Her salary in the new job was HK$3,920, less than the legal minimum. From that, she had to pay HK$2,543 to the Hong Kong-based employment agency every month for six months for her training and recruitment.
When her employer's mother slapped her for the first time in mid-December, Rohyati says she spoke to the agency right away to ask for advice.
"I was told to be patient, to keep working and to wait for six months, until after I pay back all my fees before I could leave," she recalls.
Over the next two months, she says she continued to report the physical abuse to the agency, but to no avail.
Unlike Filipinos and some other nationalities, Indonesians are required to migrate only via recruitment agencies registered with the government.
Amnesty says: "The fear of having their contracts terminated and either not being able to secure a new job or having to repay a recruitment fee a second time compels many Indonesian migrants to remain in abusive and exploitative jobs."
Rohyati eventually reported her case to police with help from friends.

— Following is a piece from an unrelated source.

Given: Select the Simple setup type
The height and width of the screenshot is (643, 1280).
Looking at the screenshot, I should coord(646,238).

Like Erwiana, Rohyati has filed an assault case against her employer. She is currently waiting for her trial date.
Mr Ladegaard, the academic, says it is not common for abused domestic workers to take legal action against their bosses.

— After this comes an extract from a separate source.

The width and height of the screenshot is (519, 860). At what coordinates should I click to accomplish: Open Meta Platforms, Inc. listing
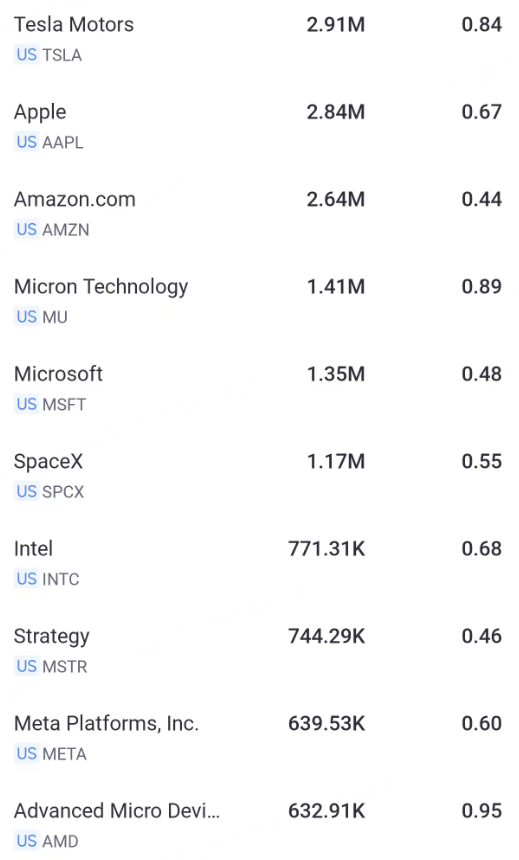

"If we can prove abuse in Hong Kong, then, yes, there are laws in place to protect them. So Hong Kong is a step ahead of other Asian and Middle Eastern countries," he says. "But the problem is most cases don't go anywhere."
In his experience, the majority are reluctant to sue because the legal process can take up to a year or more, during which they cannot work.
"Most of them would argue: 'Who's going to look after my children? Who's going to provide for my family while I have a pending court case and have no income?' " Mr Ladegaard says.
Most of the abused workers he has met over the years opt to leave Hong Kong or change employers without filing complaints.
Hong Kong's Labour Commissioner Donald Tong said he disagreed with the assessment that maid abuse was pervasive here, saying most employers treat their employees well.
He says his department was shocked and surprised to hear about Erwiana, who left the city in January without notifying police. She told her story only after reaching Indonesia.
In light of her case, the Labour Department has this week ramped up its publicity efforts in areas where Indonesian domestic workers gather on weekends to inform them of their rights.
Mr Tong adds: "We will also be talking to the employers themselves, so that they know of the importance to treat their domestic helpers well, and the serious criminal consequences if they do not do this."
But he says the government has no plans to change a rule that requires all foreign domestic workers to live with their employers.
Activists say the live-in rule increases the risk of physical and sexual abuse, and exposes employees to unlimited working hours.
As for Rohyati, she says she hopes to settle her case as soon as possible and find another employer: "I don't believe all Hong Kong employers are abusive, and I hope to continue to work here."